The U.K. recorded 49,156 new COVID-19 cases on Monday, the largest number since mid-July. New infections averaged 43,000 a day over the past week, a 15% increase compared to the week before.
Last week, the Office for National Statistics estimated that one in 60 people in England had the virus, one of the highest levels seen in Britain during the pandemic.
In July, Prime Minister Boris Johnson’s government lifted all the legal restrictions that had been imposed more than a year earlier to slow the spread of the virus, including face coverings indoors and social distancing rules. Nightclubs and other crowded venues were allowed to open at full capacity, and people were no longer advised to work from home if they could.
Some modelers feared a big spike in cases after the opening-up. That didn’t occur, but infections remained high, and recently have begun to increase.
So have hospitalizations and deaths, which are averaging more than 100 a day — far lower than when cases were last this high, before much of the population was vaccinated, but still too high, critics of the government say.
Some say Britons have been too quick to return to pre-pandemic behavior. Masks and social distancing are gone in most settings in England, including schools, though other parts of the U.K. remain a bit more strict. Even in shops, where masks are recommended, and on the London transit network, where they are mandatory, adherence is patchy.

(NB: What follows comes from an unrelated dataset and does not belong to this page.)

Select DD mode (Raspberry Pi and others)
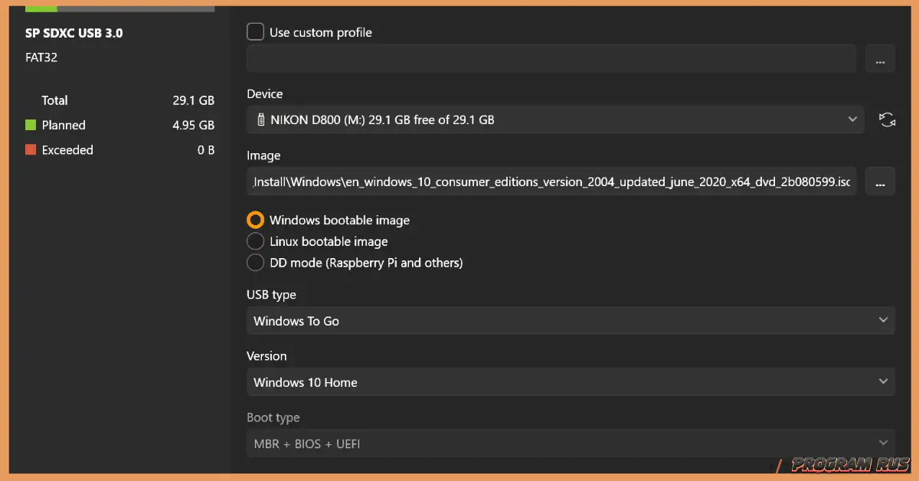This screenshot has width=919, height=481. pyautogui.click(x=255, y=262)
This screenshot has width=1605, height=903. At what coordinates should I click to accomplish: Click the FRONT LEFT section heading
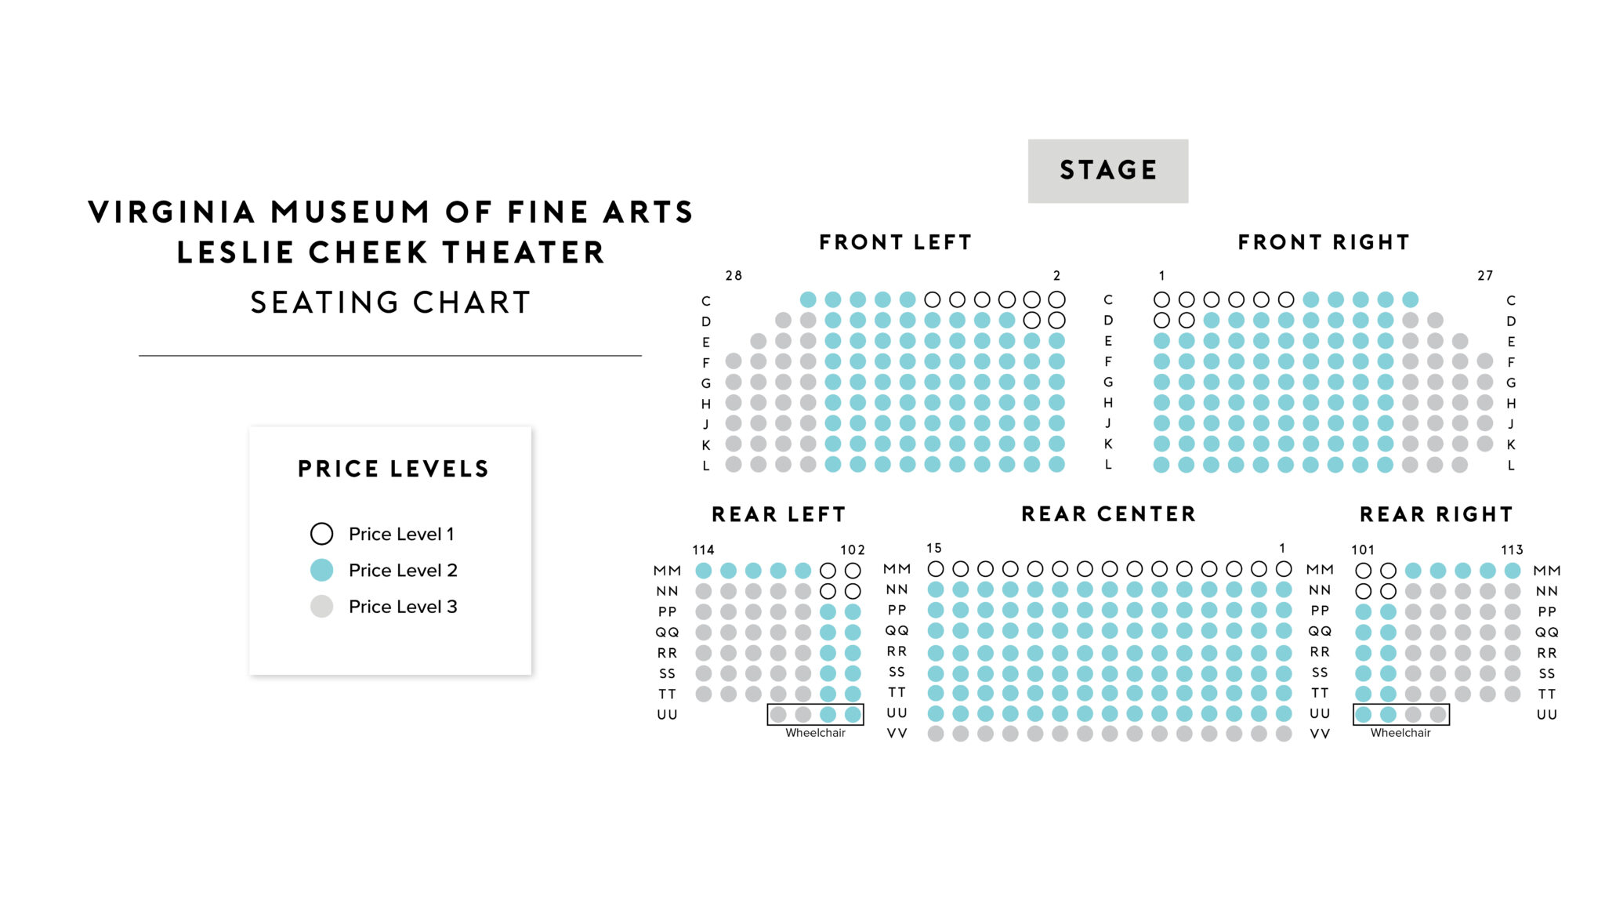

A plan to require proof of vaccination to attend nightclubs, concerts and other mass events in England was dropped by the Conservative government amid opposition from lawmakers, though Scotland introduced a vaccine pass program this month.
Some scientists say a bigger factor is waning immunity. Britain’s vaccination program got off to a quick start, with shots given to the elderly and vulnerable starting last December. That means millions of people have been vaccinated for more than six months, and studies have suggested vaccines’ protection gradually wanes over time.
Millions of people in Britain are being offered booster shots, but critics say the program is moving too slowly. And while almost 80% of people over 12 are fully vaccinated, the number of doses delivered each day has declined sharply.
The U.K. also waited longer than the U.S. and many European nations to vaccinate children ages 12-15, and most in that age group still haven’t received their shots.
“It’s critical we accelerate the booster program,” said epidemiologist Neil Ferguson, a member of the government’s Scientific Advisory Group for Emergencies.
Ferguson said one factor influencing the U.K.’s high case numbers was that it has relied heavily on the AstraZeneca vaccine, “and, while that protects very well against very severe outcomes of COVID, it protects slightly less well than Pfizer against infection and transmission, particularly in the face of the delta variant.”
He also noted that “most Western European countries have kept in place more control measures, vaccine mandates, mask-wearing mandates, and tend to have lower case numbers and certainly not case numbers which are going up as fast as we’ve got.”
“But at the end of the day this is a policy decision for government to make,” he told the BBC.
Last month, the prime minister said the country might need to move to a “Plan B” — reintroducing measures such as mandatory masks and bringing in vaccine passes — if cases rose so high in the fall and winter that the health system came under intense strain.
For now, the government says it won’t change course.
Johnson’s spokesman, Max Blain, said “we always knew the next few months would be challenging.” But he said the government was trying to protect “both lives and livelihoods.”
“Because of the protections put in place by our vaccination program, we are able to be one of the most open economies in Europe,” he said. “We believe this approach is the right one. We continue to keep it under review.”